Over the years I’ve written a dozen or so journal articles that have appeared with discussions, and I’ve participated in many published discussions of others’ articles as well. I get a lot out of these article-discussion-rejoinder packages, in all three of my roles as reader, writer, and discussant.

Part 1: The story of an unsuccessful discussion

The first time I had a discussion article was the result of an unfortunate circumstance. I had a research idea that resulted in an article with Don Rubin on monitoring the mixing of Markov chain simulations. I new the idea was great, but back then we worked pretty slowly so it was awhile before we had a final version to submit to a journal. (In retrospect I wish I’d just submitted the draft version as it was.) In the meantime I presented the paper at a conference. Our idea was very well received (I had a sheet of paper so people could write their names and addresses to get preprints, and we got either 50 or 150 (I can’t remember which, I guess it must have been 50) requests), but there was one person who came up later and tried to shoot down our idea. The shooter-down, Charlie Geyer, has done some great work but in this case he was confused, I think in retrospect because we did not have a clear discussion of the different inferential goals that arose in the sorts of calculations he was doing (inference for normalizing constants of distributions) and which I was doing (inference for parameters in fitted models). In any case, the result was that our new and exciting method was surrounded by an air of controversy. In some ways that was a good thing: I became well known in the field right away, perhaps more than I deserved at the time (in the sense that most of my papers up to then and for the next few years were on applied topics; it was awhile before I published other major papers on statistical theory, methods, and computation). But overall I’d rather have been moderately known for an excellent piece of research than very well known for being part of a controversy. I didn’t seek out controversy; it arose because someone else criticized our work without seeing the big picture, and at the time neither he nor I nor my collaborator had the correct synthesis of my work and his criticism.
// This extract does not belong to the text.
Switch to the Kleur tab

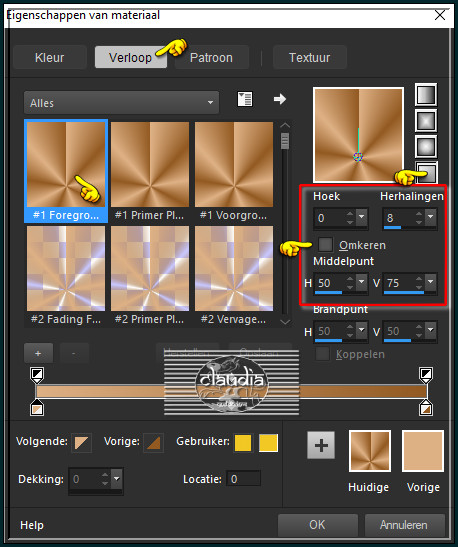(50, 58)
(Again, the synthesis was that he was trying to get precise answers for hard problems and was in a position where he needed to have a good understanding of the complex distributions he was simulating from, whereas I was working on a method to apply routinely in relatively easy (but nontrivial!) settings. For Charlie’s problems, my method would not suffice because he wouldn’t be satisfied until he was directly convinced that the Markov chain was exploring all the space. For my problems, Charlie’s approach (to run a million simulations and work really hard to understand the computation for a particular model) wasn’t a practical solution. His approach to applied statistics was to handcraft big battleships to solve large problems, one at a time. I wanted to fit lots of small and medium-sized models (along with the occasional big one), fast.)

Anyway, this “different methods for different goals” conversation never occurred, hence I left that meeting with an unpleasant feeling that our method was controversial, not fully accepted, and not fully understood. So I got it into my head that our article should be published as a discussion, so that Geyer and others could comment and we could respond.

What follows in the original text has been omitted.